En su ensayo más conocido, “El ser y la nada” (1943), reflexionó sobre el principio de libertad, el cual nos es dado desde que tenemos uso de razón. Entendiendo que la libertad es pura y simplemente la toma de decisiones, las cuales, muchas veces, entran en conflicto con el resto de personas libres que rodean al sujeto. La libertad temerosa del error, de la opinión ajena y del conflicto se queda en sumisión voluntaria. En pocas palabras, su visión de la libertad no estaba idealizada como cuando se conceptualiza por el liberalismo. “El infierno son los otros” es la frase lapidaria, escrita en la obra de teatro “A puerta cerrada” (1944), que explica el desdén de la contradicción que significa la libertad en un mundo lleno de intereses opuestos que chocan frontalmente o se contradicen plenamente. "El hombre está condenado a ser libre," es decir, personas libres encarceladas por las libertades del resto de la sociedad. Incoherencia aparente, pero llena de razón, ya que siempre puedes imponer dicho libre albedrío sobre los demás, algo que queda patente en los planteamientos del Marqués de Sade, mostrados en “Las 120 jornadas en Sodoma”. En dicha novela un grupo de aristócratas se encierra en un castillo con un harem de jóvenes, que han sido secuestrados previamente, siendo sometidos a los caprichos de sus captores expresando así el extremo más cruel de la libertad de unos pocos sobre otros.
Su visión del mundo fue muy criticada por ese halo de pesimismo que desprendía: desde los sectores religiosos por su visión atea e inútil de la existencia y por las asociaciones marxistas por su visión represiva del colectivo. Ello le llevaría a dar una famosa conferencia en París, para desmentir muchas acusaciones negativas, titulada como “El existencialismo es una forma de humanismo” (1945).
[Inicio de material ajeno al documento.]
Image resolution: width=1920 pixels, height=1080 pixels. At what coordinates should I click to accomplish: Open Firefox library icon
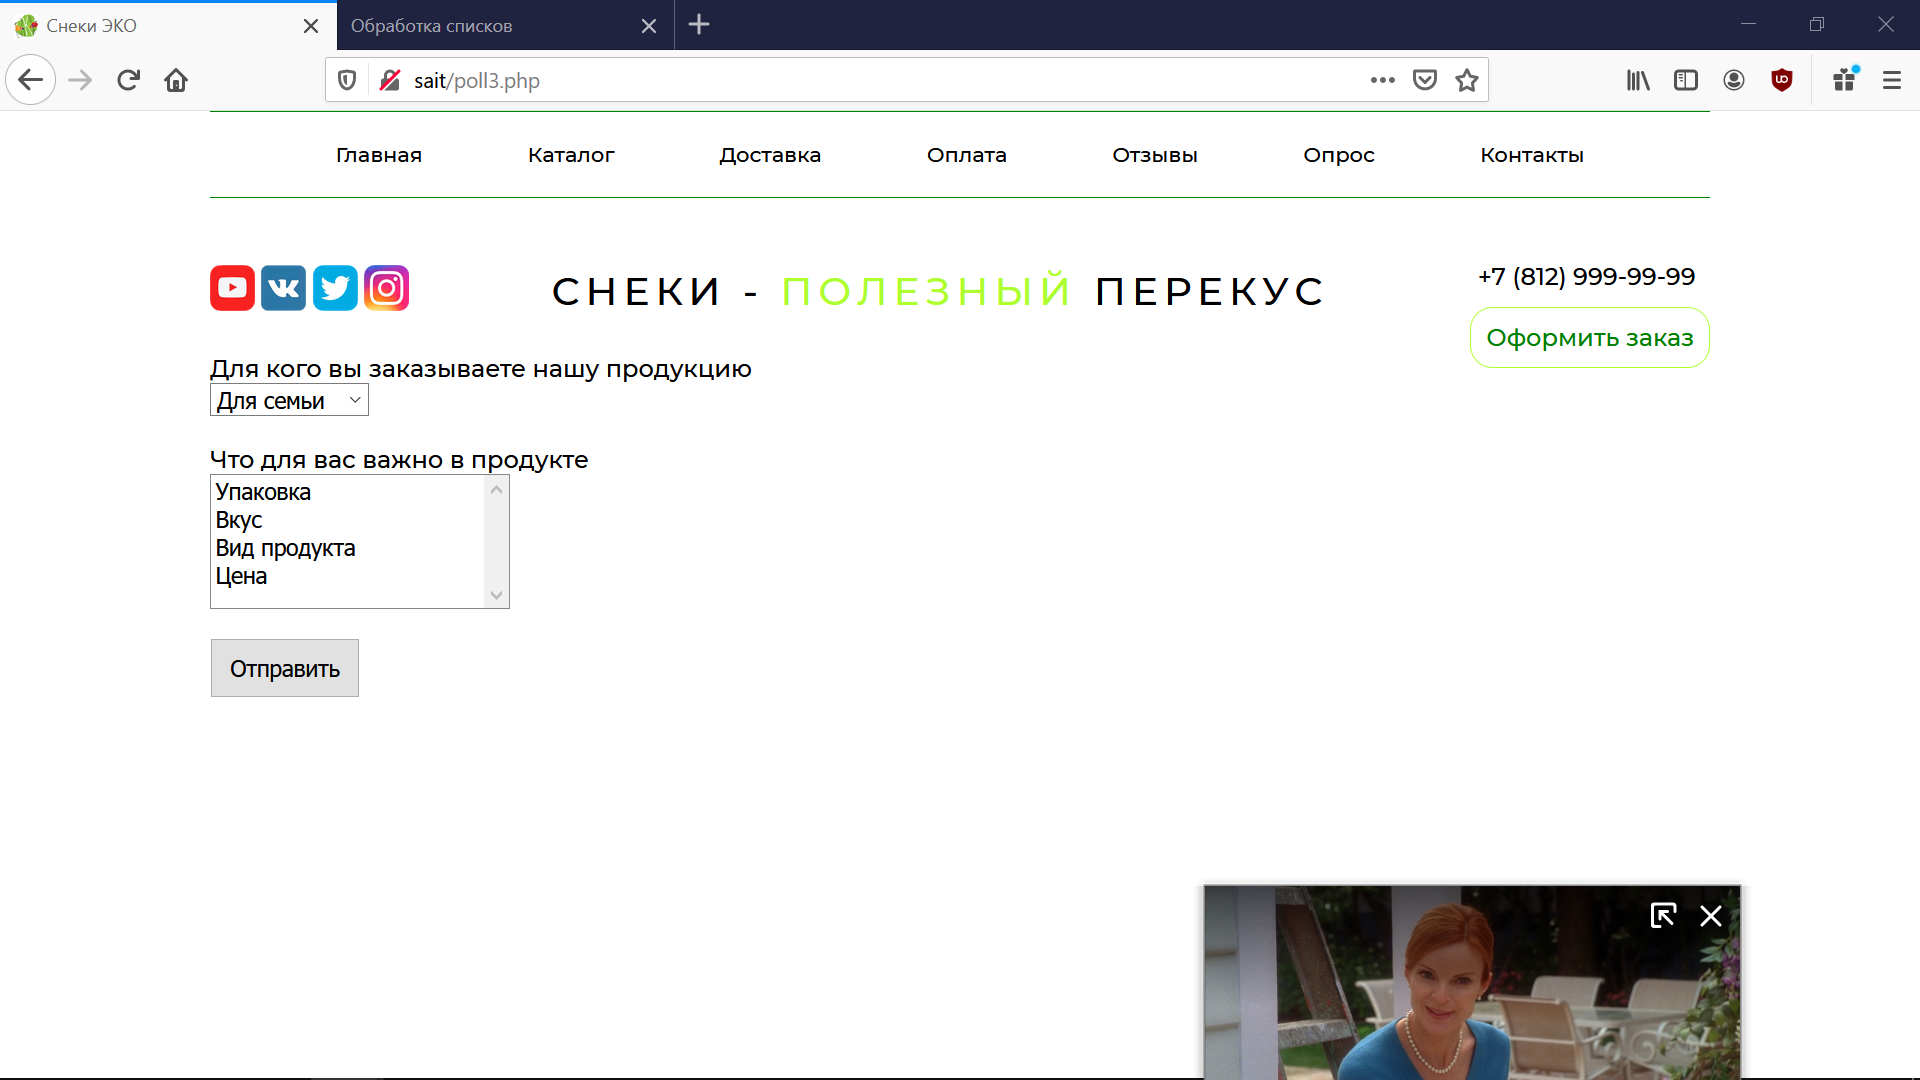point(1637,80)
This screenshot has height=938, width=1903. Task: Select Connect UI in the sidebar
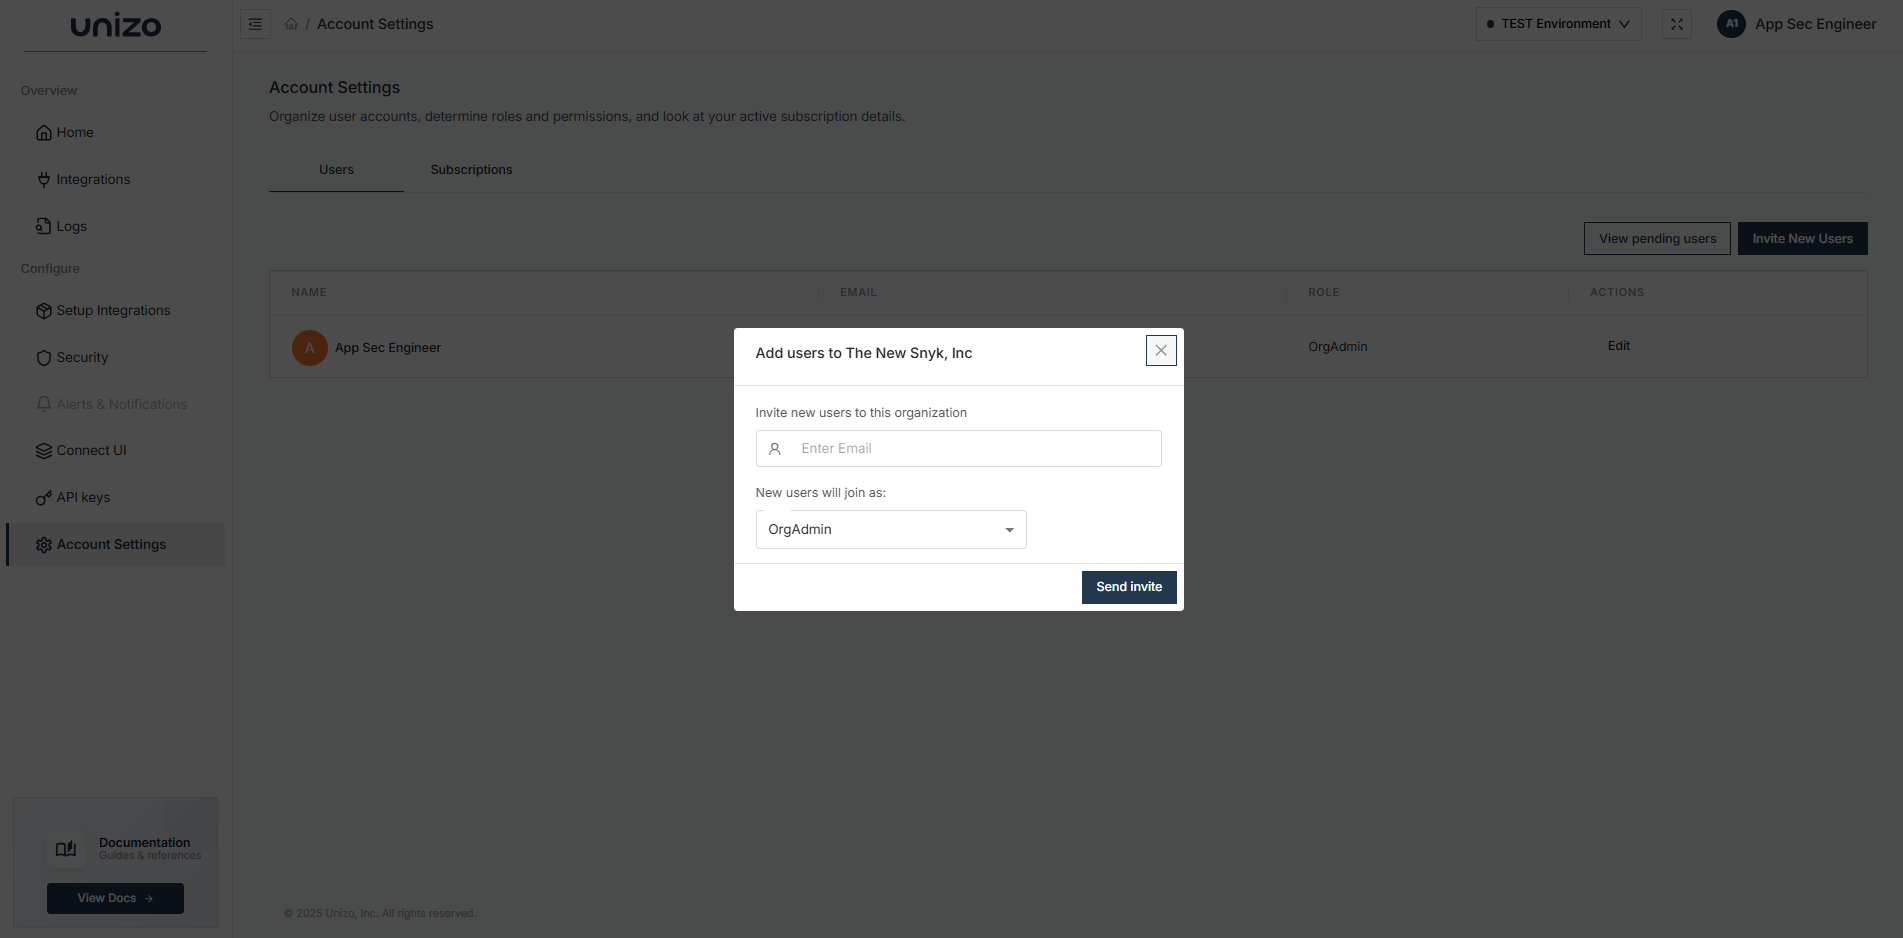(91, 450)
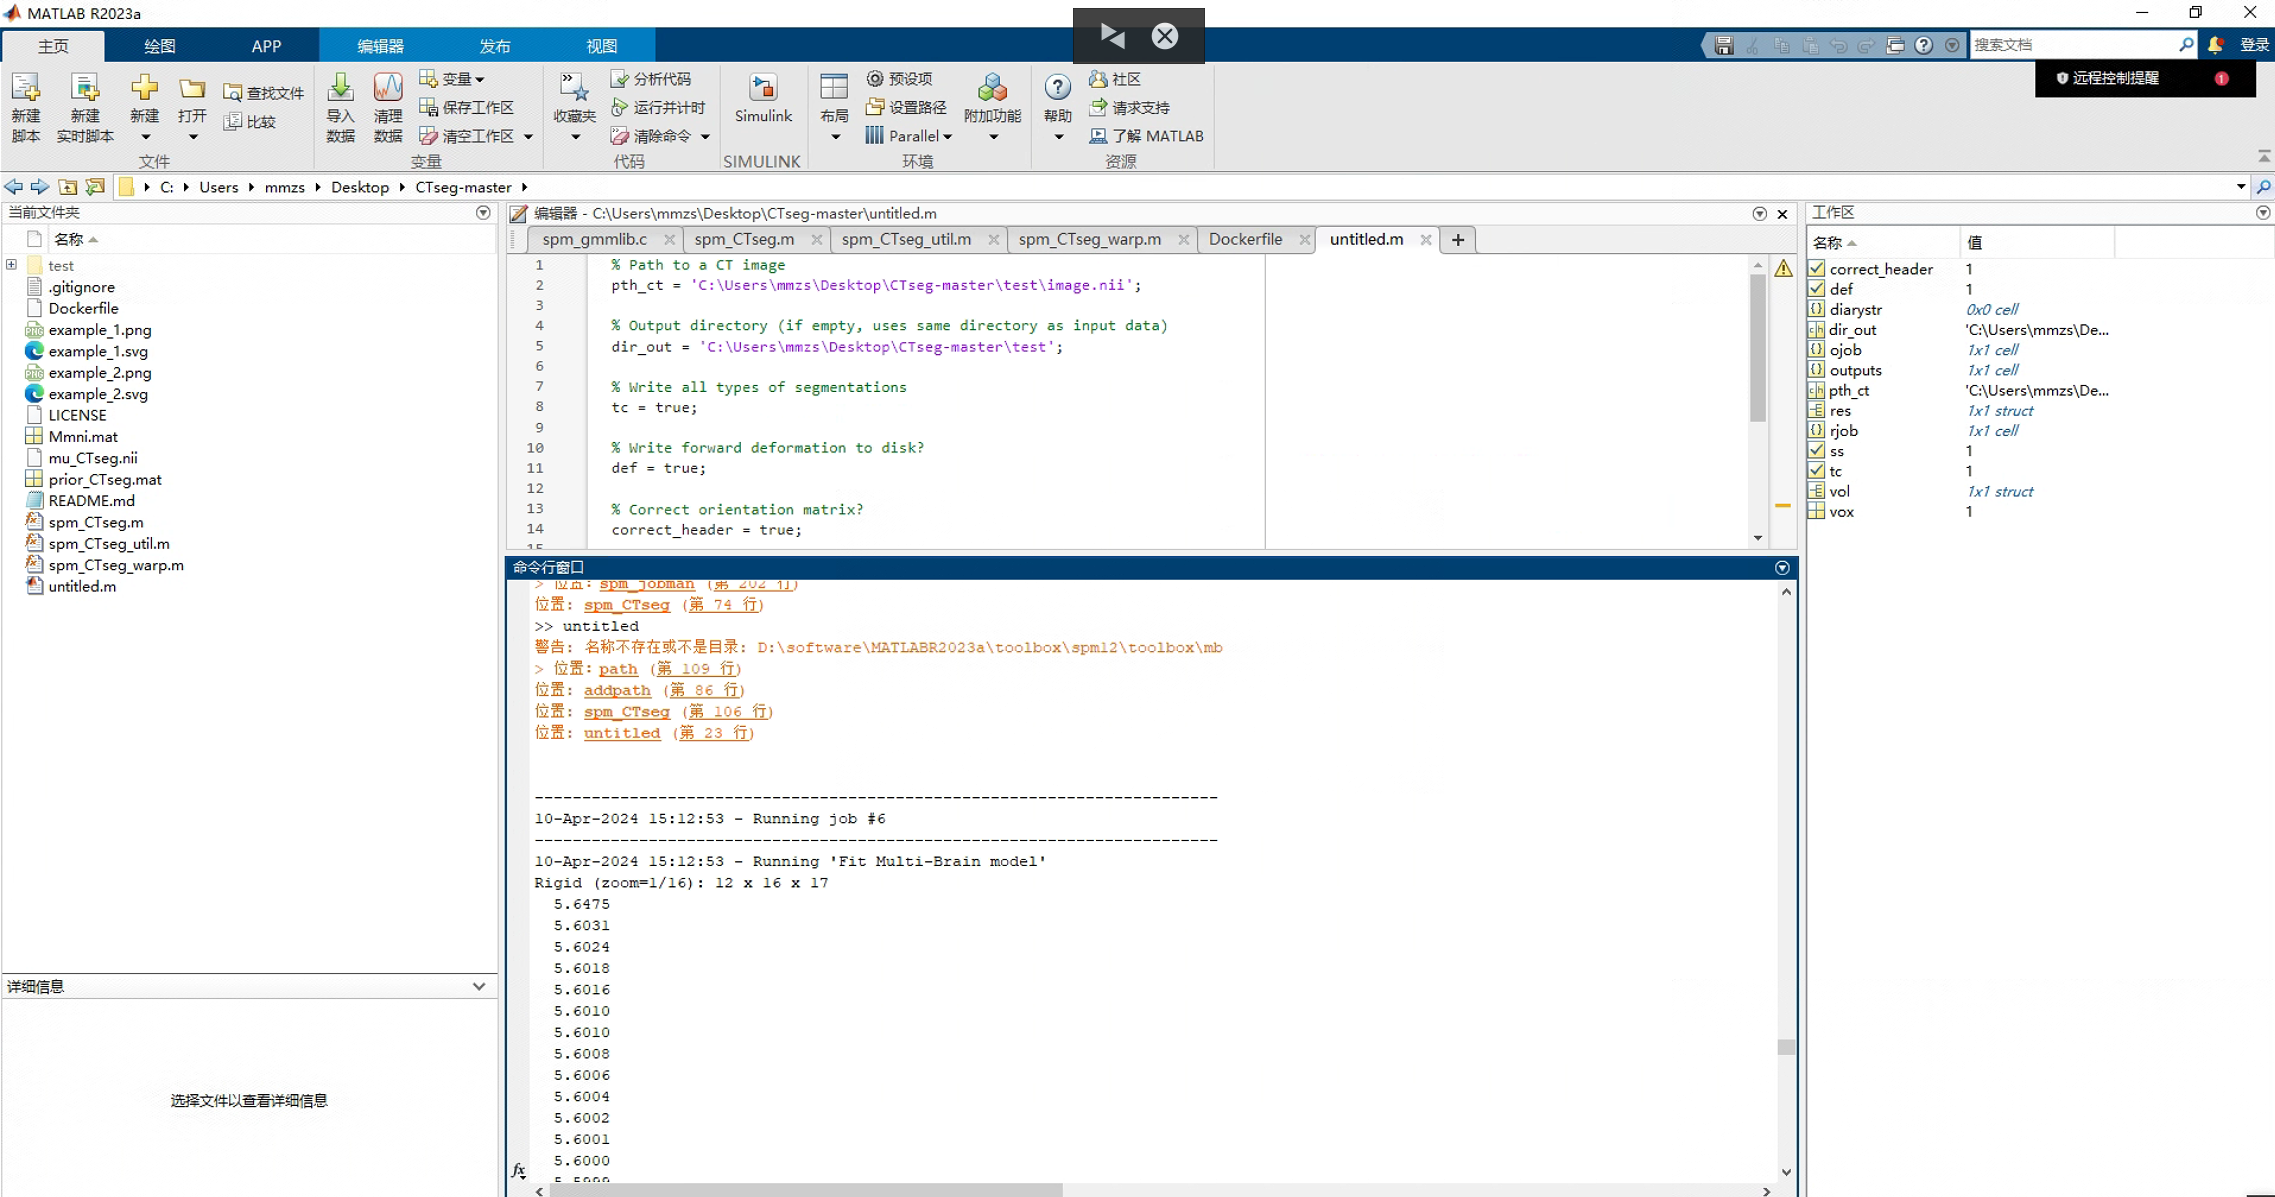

En ella rechazó el adjetivo de derrotista como crítica a su existencialismo, ya que a pesar de proclamar que la existencia no tenía sentido alguno, defendía como más valiente y necesario a aquel individuo que elegía, en su absoluta libertad, el compromiso por los valores de la justicia y la igualdad que cualquier otro que lo hiciera porque se lo ordenaban los líderes de su partido o por temor al castigo de un Dios colérico. También planteó que ante la tiranía de la libertad elitista siempre estaba la elección libre de rebelarse contra ella. Lo fundamental era encontrarse en ese desierto de libertad y no optar por el instintivo egoísmo, de ahí la importancia de la lucha contra las sociedades corruptas y/o alienadas. El verdadero enemigo del existencialista era caer en la indiferencia o la apatía. Apoyar al necesitado, no como mandamiento divino, sino como ética personal, es así cómo Sartre reivindicaba un verdadero humanismo que mejorara la sociedad.